Ongoingness: The End of a Diary by Sarah Manguso (Graywolf) - The subtitle of Manguso’s elegant, slim meditation is both deceptive and true. Though she despises endings—time, she reiterates, is not a journey from one fixed point to another but rather a never-ending continuum—she wants to explore what it means to end something that for so long made up a crucial part of her identity: for 25 years, Manguso kept a diary, a document that’s now more than 800,000 words. Rather than just recording momentous events, she admits that “I couldn’t face the end of a day without a record of everything that had ever happened.” Curiously, this new volume, which is not the diary—an afterword discusses her decision process whether or not to excerpt it—but a reflection on the process itself and what it meant to her to be so focused on documenting and giving meaning to moments that might, in fact, have no meaning. It would be too simplistic—and nothing about Manguso’s prose, despite its sparseness, is simple—to conflate her role as a mother with her changing views on the nature of time and the meaning, or lack thereof, of moments. Manguso’s essay is both grounding and heady, the spark of a larger, important conversation that makes readers all the more eager for her future output.

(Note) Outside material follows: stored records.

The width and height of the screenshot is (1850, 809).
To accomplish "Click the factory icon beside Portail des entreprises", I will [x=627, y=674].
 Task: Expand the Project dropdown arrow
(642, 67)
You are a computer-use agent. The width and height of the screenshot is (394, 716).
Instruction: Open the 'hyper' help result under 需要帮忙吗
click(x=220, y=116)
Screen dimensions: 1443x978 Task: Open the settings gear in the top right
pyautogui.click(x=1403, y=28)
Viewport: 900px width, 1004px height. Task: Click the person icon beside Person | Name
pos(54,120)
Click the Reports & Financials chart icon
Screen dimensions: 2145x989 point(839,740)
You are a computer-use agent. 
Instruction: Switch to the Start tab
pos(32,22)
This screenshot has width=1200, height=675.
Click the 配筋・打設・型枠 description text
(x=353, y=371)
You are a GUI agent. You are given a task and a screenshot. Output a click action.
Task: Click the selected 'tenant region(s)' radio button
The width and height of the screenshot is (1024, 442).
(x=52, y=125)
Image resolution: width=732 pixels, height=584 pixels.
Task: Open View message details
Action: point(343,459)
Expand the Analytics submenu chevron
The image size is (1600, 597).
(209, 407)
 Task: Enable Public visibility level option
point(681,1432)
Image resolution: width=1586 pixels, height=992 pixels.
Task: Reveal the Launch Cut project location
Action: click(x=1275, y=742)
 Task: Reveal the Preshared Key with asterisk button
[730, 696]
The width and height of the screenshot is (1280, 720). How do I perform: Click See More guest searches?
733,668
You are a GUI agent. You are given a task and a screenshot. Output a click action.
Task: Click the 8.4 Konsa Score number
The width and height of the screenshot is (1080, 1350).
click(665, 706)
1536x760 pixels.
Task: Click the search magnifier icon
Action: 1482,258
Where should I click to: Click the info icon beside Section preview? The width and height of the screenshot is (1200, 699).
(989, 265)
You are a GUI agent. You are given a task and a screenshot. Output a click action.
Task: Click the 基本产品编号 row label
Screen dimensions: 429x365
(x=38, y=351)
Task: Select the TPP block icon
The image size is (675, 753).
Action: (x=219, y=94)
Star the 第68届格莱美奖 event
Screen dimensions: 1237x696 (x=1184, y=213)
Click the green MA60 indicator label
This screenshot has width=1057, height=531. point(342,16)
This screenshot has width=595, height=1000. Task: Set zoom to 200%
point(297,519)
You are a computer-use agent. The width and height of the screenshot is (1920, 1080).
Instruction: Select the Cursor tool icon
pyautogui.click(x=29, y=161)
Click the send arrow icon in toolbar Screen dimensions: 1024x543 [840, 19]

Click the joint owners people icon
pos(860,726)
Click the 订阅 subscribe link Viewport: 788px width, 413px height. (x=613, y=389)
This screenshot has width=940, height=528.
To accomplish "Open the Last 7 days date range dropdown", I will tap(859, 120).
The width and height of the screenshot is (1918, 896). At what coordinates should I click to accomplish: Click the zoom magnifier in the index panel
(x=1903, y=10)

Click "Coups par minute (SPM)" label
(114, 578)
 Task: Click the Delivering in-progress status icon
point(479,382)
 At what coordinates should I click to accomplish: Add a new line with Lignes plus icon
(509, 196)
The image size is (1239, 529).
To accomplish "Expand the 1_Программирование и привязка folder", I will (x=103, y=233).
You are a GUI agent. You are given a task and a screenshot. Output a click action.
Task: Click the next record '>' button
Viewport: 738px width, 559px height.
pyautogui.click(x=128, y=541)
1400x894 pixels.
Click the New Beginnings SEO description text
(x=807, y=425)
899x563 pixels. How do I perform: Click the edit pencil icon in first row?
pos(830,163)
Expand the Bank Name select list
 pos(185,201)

Firstborn by Tor Seidler, illus. by Chris Sheban (S&S/Athenum) - The designation “firstborn” applies to several characters in Seidler’s animal adventure—the effervescent narrator, Maggie the magpie; Blue Boy, a wolf who accepts Maggie as an unofficial pack member; and Lamar, Blue Boy’s eldest son, who wrestles with familial duties and his unorthodox love for a coyote. After Maggie realizes that she is different from other magpies (“the thought of spending my whole life with Dan and his junk made me shudder”), she takes off to explore the wilderness of Montana and Wyoming just as wolves are being reintroduced to Yellowstone Park. National Book Award finalist Seidler illuminates a world full of beauty (“leaves had broken out of their buds, like butterflies out of their cocoons”), danger, and the struggle to survive: deaths come fast and frequent for predators and prey alike. Themes of self-acceptance, devotion, and integrity resonate as Maggie and others act on wisdom she learns from her first friend, Jackson the crow: “you can’t be loyal to others if you’re not loyal to your own nature first.” A moving acknowledgement of true friendship provides a heartwarming conclusion to this absorbing tale.